The Supreme Court Didn’t Take Kindly to Protect Marriage Washington. Does That Mean It’ll Rule Against Them?
At today’s Doe. v Reed oral arguments in front of the Supreme Court, attorneys posed the situation as a battle between democracy and the First Amendment — as if the two cannot, and do not, coexist together. Project Marriage Washington, which is fighting to keep secret the names of voters who helped put Referendum 71 on Washington State’s ballot, claimed releasing the identities would invite harm to people who just wanted to exercise their rights. James Bopp Jr. (above), attorney for PMW, insisted “no person should suffer harassment” by signing a petition. The justices weren’t buying it.

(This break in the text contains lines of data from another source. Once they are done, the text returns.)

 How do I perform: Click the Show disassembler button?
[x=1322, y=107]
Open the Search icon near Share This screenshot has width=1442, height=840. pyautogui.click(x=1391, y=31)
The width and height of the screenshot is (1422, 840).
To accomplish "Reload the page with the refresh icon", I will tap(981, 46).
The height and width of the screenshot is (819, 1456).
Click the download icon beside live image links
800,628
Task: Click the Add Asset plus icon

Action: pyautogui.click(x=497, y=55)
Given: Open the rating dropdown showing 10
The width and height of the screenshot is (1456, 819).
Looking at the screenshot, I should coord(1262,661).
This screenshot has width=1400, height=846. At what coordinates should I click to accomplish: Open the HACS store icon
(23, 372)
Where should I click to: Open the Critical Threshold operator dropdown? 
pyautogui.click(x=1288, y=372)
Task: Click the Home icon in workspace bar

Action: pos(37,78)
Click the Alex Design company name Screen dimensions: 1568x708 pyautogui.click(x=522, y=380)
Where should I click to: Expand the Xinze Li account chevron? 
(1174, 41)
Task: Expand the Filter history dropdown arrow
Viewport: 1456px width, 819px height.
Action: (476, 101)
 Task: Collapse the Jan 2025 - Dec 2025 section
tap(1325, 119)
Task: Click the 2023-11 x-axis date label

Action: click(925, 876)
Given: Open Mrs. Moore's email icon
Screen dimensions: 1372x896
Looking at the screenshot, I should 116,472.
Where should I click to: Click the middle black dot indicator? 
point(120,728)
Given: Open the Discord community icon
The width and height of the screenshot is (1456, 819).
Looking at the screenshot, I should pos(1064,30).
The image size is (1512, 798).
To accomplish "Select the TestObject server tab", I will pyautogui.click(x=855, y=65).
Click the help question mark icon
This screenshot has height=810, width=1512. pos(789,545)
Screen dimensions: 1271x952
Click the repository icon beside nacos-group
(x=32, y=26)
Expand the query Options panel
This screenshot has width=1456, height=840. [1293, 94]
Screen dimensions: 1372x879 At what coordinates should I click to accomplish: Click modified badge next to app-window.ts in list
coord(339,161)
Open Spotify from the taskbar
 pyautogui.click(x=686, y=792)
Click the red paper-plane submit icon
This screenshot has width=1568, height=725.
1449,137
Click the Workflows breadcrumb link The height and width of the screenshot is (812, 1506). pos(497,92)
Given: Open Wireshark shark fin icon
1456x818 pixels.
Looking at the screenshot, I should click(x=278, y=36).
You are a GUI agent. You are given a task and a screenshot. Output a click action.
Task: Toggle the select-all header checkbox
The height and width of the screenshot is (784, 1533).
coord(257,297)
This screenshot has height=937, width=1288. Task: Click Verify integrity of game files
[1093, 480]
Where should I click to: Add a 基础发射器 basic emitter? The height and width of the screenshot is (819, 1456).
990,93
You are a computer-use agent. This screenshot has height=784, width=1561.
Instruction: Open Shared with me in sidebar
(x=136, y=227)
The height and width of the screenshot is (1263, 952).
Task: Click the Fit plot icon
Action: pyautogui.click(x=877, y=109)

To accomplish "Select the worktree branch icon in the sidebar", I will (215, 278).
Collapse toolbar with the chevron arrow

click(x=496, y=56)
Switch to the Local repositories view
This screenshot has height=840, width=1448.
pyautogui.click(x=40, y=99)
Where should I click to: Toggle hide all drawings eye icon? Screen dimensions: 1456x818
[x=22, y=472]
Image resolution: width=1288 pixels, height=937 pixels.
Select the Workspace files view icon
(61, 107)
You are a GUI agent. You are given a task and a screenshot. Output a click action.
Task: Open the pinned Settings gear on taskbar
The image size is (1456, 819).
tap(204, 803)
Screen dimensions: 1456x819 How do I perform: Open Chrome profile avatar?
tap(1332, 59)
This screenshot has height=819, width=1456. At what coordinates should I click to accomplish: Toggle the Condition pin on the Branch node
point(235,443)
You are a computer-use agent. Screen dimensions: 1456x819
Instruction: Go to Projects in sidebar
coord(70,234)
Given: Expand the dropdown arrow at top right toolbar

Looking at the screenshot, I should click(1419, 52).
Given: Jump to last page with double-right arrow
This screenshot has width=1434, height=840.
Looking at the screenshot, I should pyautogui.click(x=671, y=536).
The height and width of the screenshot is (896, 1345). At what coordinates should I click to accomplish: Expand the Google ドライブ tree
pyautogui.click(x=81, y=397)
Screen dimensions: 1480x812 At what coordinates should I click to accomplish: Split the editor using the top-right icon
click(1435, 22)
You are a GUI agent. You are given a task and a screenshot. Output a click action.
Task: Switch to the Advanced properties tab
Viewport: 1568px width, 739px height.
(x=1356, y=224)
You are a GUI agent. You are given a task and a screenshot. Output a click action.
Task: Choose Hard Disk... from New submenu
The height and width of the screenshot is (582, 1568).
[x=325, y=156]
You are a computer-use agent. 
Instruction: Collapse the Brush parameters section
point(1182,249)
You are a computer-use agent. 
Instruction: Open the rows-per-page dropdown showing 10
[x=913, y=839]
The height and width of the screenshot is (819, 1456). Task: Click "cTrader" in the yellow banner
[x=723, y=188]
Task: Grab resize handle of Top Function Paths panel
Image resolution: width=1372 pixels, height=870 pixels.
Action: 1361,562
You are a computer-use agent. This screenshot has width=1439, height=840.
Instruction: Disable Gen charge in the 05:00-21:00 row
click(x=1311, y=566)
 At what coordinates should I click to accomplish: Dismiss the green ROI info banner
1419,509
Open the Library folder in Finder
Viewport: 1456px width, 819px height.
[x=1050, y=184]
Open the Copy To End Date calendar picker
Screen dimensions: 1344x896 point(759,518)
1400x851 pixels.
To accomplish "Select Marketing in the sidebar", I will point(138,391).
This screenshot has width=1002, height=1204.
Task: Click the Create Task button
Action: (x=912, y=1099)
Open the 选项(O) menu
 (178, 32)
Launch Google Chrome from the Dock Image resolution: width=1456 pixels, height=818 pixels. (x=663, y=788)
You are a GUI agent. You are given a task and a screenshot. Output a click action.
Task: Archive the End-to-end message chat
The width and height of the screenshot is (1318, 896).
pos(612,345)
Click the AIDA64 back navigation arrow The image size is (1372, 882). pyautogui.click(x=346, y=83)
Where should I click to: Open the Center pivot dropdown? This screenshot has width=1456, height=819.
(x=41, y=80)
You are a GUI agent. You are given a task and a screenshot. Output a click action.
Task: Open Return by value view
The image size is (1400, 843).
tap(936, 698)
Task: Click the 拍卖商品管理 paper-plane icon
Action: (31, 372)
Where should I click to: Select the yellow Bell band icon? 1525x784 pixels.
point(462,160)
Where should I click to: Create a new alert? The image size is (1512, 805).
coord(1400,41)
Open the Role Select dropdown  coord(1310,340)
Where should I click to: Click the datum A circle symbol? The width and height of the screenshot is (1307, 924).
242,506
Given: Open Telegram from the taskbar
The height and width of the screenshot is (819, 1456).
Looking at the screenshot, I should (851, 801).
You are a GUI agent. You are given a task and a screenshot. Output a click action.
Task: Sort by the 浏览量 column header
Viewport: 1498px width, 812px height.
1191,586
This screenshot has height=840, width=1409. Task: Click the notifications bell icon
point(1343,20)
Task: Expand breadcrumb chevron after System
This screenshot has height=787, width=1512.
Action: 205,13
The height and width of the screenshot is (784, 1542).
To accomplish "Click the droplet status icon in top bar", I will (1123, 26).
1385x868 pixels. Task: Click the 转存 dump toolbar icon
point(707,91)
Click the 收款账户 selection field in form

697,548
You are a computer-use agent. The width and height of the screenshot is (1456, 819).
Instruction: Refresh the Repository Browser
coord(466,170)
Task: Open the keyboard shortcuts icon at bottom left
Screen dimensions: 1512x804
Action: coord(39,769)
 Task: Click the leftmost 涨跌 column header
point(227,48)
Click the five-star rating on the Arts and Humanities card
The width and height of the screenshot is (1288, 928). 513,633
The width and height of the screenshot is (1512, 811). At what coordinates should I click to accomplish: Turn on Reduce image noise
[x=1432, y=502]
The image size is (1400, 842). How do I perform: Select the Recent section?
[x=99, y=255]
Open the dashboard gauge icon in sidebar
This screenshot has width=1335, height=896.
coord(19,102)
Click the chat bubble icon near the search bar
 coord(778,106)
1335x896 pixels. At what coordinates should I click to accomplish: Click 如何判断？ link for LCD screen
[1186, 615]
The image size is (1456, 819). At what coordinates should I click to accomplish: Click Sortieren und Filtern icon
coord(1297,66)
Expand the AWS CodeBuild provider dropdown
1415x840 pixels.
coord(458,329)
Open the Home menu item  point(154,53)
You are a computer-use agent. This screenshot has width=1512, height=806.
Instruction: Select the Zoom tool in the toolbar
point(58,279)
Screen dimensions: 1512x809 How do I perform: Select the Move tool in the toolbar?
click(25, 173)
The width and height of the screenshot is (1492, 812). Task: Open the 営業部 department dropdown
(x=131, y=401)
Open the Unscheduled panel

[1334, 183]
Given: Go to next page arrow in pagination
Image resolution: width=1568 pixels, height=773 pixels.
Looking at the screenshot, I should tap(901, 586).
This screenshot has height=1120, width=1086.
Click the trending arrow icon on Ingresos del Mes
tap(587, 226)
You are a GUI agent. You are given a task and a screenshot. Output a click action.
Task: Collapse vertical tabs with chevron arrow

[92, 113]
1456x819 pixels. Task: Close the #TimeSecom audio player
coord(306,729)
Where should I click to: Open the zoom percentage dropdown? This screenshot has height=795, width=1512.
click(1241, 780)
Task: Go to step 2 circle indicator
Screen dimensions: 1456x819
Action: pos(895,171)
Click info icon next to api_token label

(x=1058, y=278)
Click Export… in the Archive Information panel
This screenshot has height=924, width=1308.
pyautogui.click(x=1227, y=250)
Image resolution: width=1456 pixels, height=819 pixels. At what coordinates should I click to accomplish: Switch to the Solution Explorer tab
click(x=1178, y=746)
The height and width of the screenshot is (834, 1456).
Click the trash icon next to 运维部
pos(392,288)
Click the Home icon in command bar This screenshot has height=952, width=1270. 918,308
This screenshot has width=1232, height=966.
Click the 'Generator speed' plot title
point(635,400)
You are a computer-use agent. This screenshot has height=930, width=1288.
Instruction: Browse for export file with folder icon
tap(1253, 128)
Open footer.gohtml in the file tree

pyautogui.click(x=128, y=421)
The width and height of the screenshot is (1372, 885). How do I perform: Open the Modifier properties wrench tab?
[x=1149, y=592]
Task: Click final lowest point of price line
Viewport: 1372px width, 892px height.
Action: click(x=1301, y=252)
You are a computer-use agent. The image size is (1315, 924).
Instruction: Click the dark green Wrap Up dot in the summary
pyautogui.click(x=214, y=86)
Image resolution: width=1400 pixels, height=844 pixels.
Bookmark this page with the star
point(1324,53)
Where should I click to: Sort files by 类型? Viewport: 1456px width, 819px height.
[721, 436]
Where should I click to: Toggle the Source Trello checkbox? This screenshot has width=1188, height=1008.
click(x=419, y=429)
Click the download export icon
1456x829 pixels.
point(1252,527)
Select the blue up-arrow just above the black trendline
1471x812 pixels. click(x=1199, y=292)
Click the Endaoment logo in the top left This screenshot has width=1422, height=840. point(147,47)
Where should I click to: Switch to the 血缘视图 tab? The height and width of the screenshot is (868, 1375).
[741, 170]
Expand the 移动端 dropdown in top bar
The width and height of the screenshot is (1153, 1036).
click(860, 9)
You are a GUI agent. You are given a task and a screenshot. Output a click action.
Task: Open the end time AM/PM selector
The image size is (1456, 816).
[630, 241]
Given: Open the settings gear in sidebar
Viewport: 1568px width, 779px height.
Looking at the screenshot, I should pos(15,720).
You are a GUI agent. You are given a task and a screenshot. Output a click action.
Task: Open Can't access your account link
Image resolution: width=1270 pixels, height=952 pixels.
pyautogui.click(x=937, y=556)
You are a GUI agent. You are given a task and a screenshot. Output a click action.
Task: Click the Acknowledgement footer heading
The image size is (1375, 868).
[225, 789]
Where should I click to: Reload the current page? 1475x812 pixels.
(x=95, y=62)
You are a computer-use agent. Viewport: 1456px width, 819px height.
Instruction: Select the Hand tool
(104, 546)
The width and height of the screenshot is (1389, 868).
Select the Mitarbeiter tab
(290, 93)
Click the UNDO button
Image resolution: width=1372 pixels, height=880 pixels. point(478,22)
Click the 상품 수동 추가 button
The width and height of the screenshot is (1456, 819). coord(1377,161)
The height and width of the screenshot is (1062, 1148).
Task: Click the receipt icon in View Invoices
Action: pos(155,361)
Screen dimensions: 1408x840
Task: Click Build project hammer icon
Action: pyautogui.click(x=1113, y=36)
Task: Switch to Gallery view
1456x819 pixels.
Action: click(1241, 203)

The pullquote to walk away with comes from Antonin Scalia, who told Bopp, “Running a democracy takes a certain amount of civic courage. … The people of Washington evidently think that this is not too much of an imposition upon people’s courage, to stand up and sign something and be willing to stand behind it.” Scalia and Ruth Bader Ginsburg were adamant about getting Bopp and Washington’s Attorney General Rob McKenna, representing Sec. of State Sam Reed (pictured, L-R) to argue whether signing a petition was a legislative act, or political speech. And Sonia Sotomayor jumped in to quiz Bopp about how, if the court were to rule unconstitutional the state’s disclosure laws, it would mesh with prior rulings affirming such disclosure laws in politics, particularly among candidates. Bopp’s response? In those situations, disclosure is more important, and thus justified.
Chief Justice John Roberts appeared to support Bopp’s arguments, but Samuel Alito was the only one to do it so vocally. Without Scalia’s nod, however, it’s unlikely PMW would be able to secure a five-vote majority.
It’ll be many weeks before the justices issue their ruling, but it’s notable that this will be Justice John Paul Stevens’ last case he will hear in his multi-decade tenure; today was the last day of oral arguments of the court’s season, and he’s retiring this summer.
But if the tone and questioning was any indication, at least among the justices who spoke (which would be all but Clarence Thomas), the majority was quite aghast at PMW’s claims.